## [What you are asked to do]
Copy out the data between the line holding "The width and" and the line holding "at that location.", inclusive, with nothing changed.

## [Given records]

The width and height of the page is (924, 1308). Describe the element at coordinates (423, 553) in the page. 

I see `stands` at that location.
...
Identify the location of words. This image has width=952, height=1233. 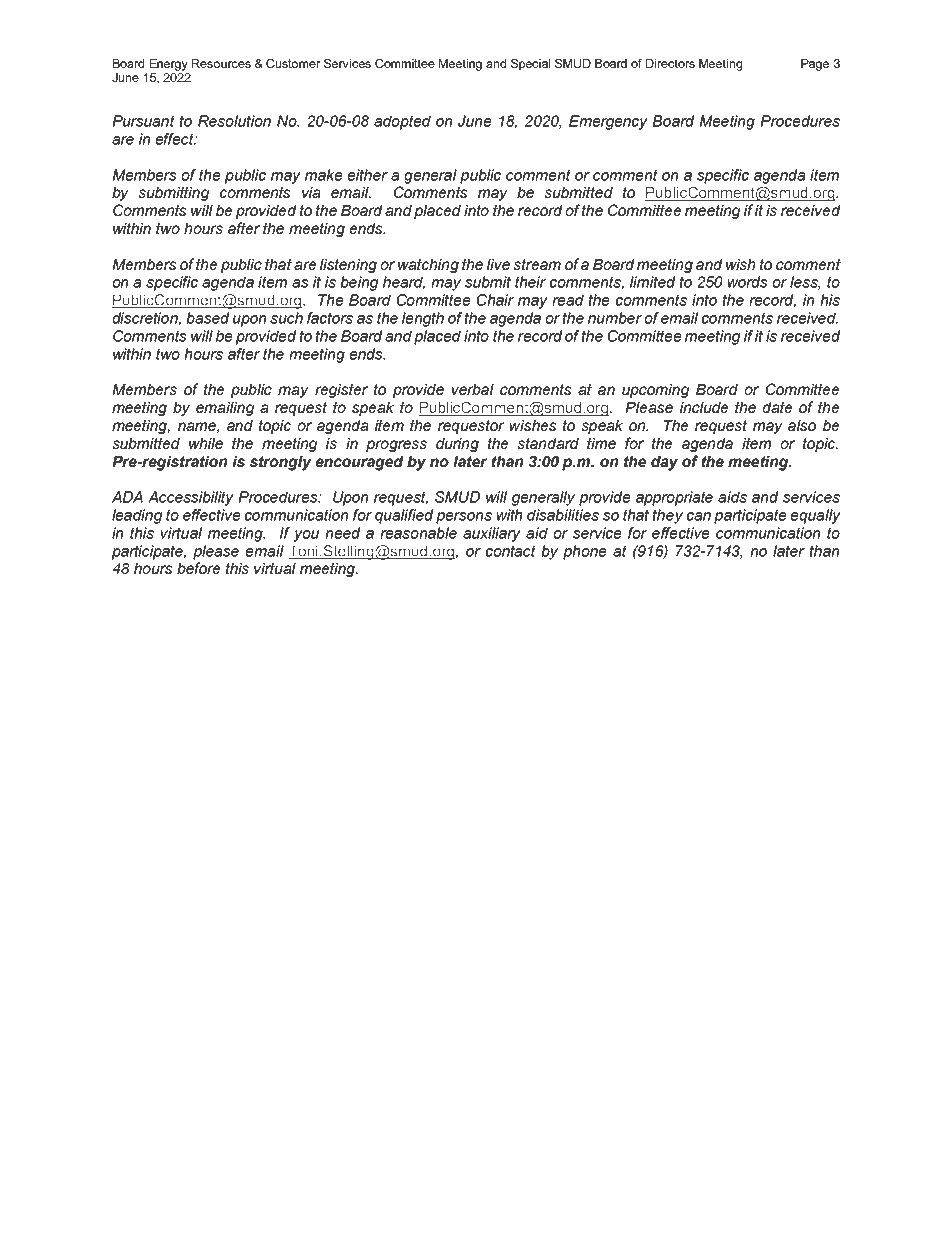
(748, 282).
--
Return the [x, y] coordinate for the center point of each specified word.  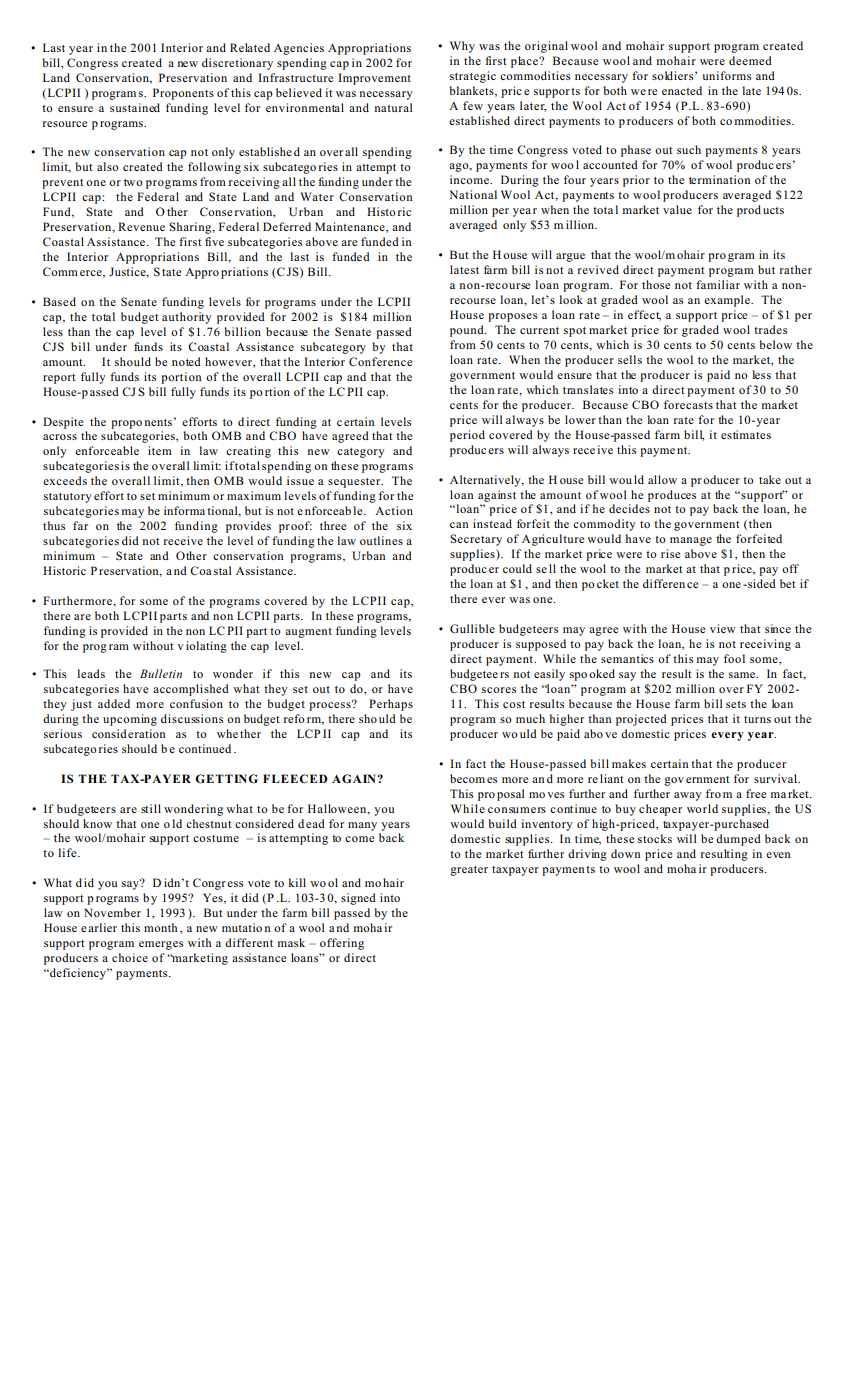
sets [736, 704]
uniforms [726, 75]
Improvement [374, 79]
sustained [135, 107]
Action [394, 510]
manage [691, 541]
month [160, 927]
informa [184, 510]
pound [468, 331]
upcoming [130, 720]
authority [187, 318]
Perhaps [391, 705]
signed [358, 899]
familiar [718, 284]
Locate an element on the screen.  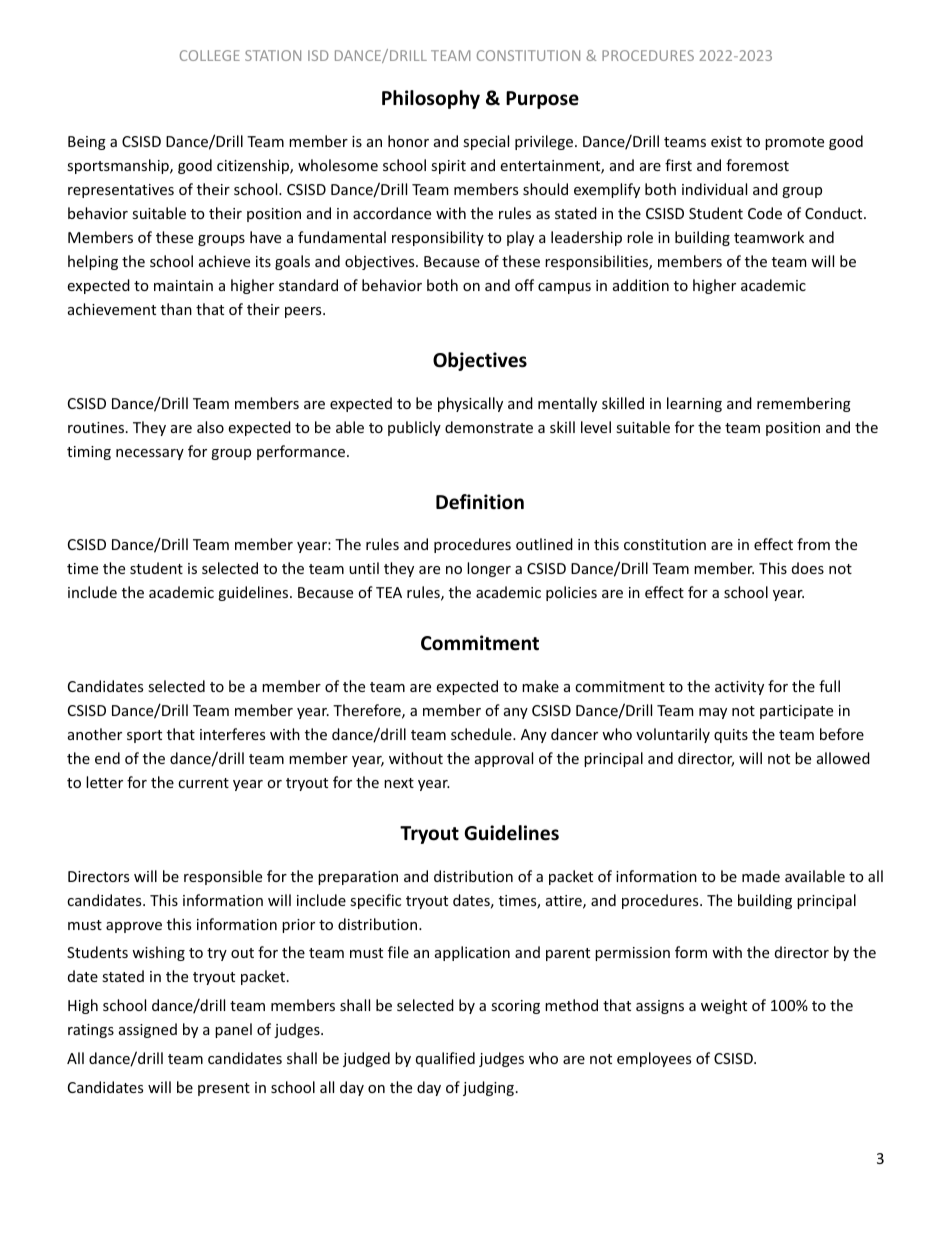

## [Expected answer]
The width and height of the page is (924, 1308). Describe the element at coordinates (423, 553) in the page. 

I see `stands` at that location.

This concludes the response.